Inside the house, however, Carolina had carried out the original plan, with only the necessary additions of bathrooms to each suite and plenty of closets, which the old Guildford had never possessed. This did not interfere with the installation of the great carved wardrobes, without which no Southern house could look natural to a Southerner.
These she designed from old cuts and had made to order, preferring new ones exactly like those which had been in the family for generations to purchasing old pieces which rightly belonged to other histories than hers. Guildford was frankly a restoration, so she boldly reproduced the furniture as well as the house.
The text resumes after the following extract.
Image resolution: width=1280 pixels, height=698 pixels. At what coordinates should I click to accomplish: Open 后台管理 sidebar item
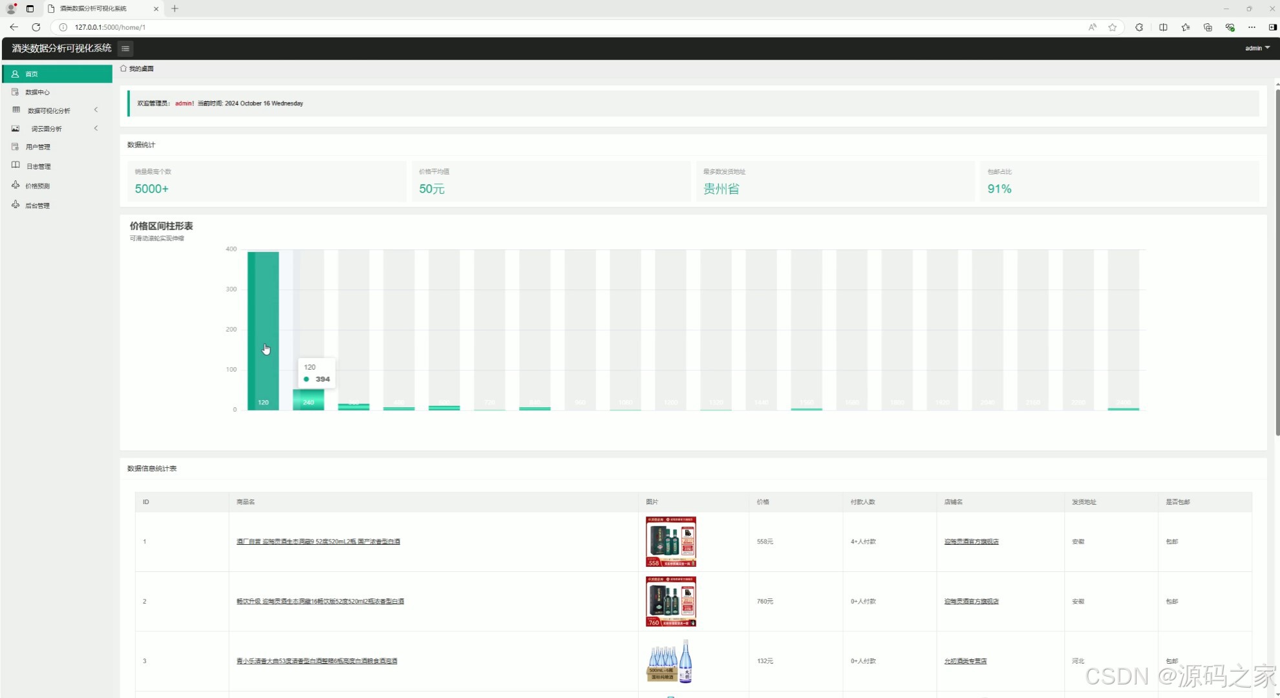pyautogui.click(x=37, y=206)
With the papering she had some difficulty. No one could remember the exact patterns, and there was more friction over diverse recollections of wallpaper than over any other point. But Carolina waived all advice finally, deciding that decorations were but temporary at best, and resting upon the absolute word of Judge Fanshaw Lee, of Charleston, that Guildford had been utterly redecorated in 1859.
This decision gave Carolina a free hand, and she exercised her taste to such good purpose that the new Guildford, in its decorations, maintained an air of age, yet so skilfully was it done that it was also essentially modern. Only patterns were used which had borne the test of time, as one who discarded in cut glass the showier designs for the dignified simpler patterns, considering them more restful to live with than those more ornate and modern.
In her cut glass Carolina had been more fortunate, owing to the possession of a few precious pieces, preserved among the Lees, from which to design. The largest was a huge épergne, with glittering pendants, which rose almost to the chandelier, and was designed for pyramids of fruit. It was so delightfully old-fashioned that Carolina viewed it with clasped hands.
Although electric light glowed unobtrusively from submerged globes in walls and ceilings, Carolina used sconces for the wax tapers of her ancestors, and the delicate light was so deftly shaded and manipulated that it seemed only to aid and abet the candles.
The central staircase of the house rose from the midst of a square hall, turned on a broad landing, and wound, in two wings, back upon itself to reach the second floor. On this landing was an enormous window, cushioned and comfortable, from which the view of the fallow fields and winding river was quite as attractive as the front view, which gave upon the distant ocean.
The main hall pierced the roof, in the centre of which was a gorgeous skylight of stained glass. Here, too, Carolina had departed from the lines of ancient Guildford, for no less a hand than that of John La Farge designed that graceful group, whose colours drenched the marble floor beneath with all the colours of the rainbow.
A high carved balustrade ran around this space on the second floor, from behind which, in years gone by, the children and black mammies had viewed the arrival of distinguished guests, whose visits had helped to make Guildford famous.
From this square space, transverse halls ran each way, with suites of rooms on both sides, ending in doors which led to the upper porch, as large and commodious and more beautiful than the lower, because the view was finer.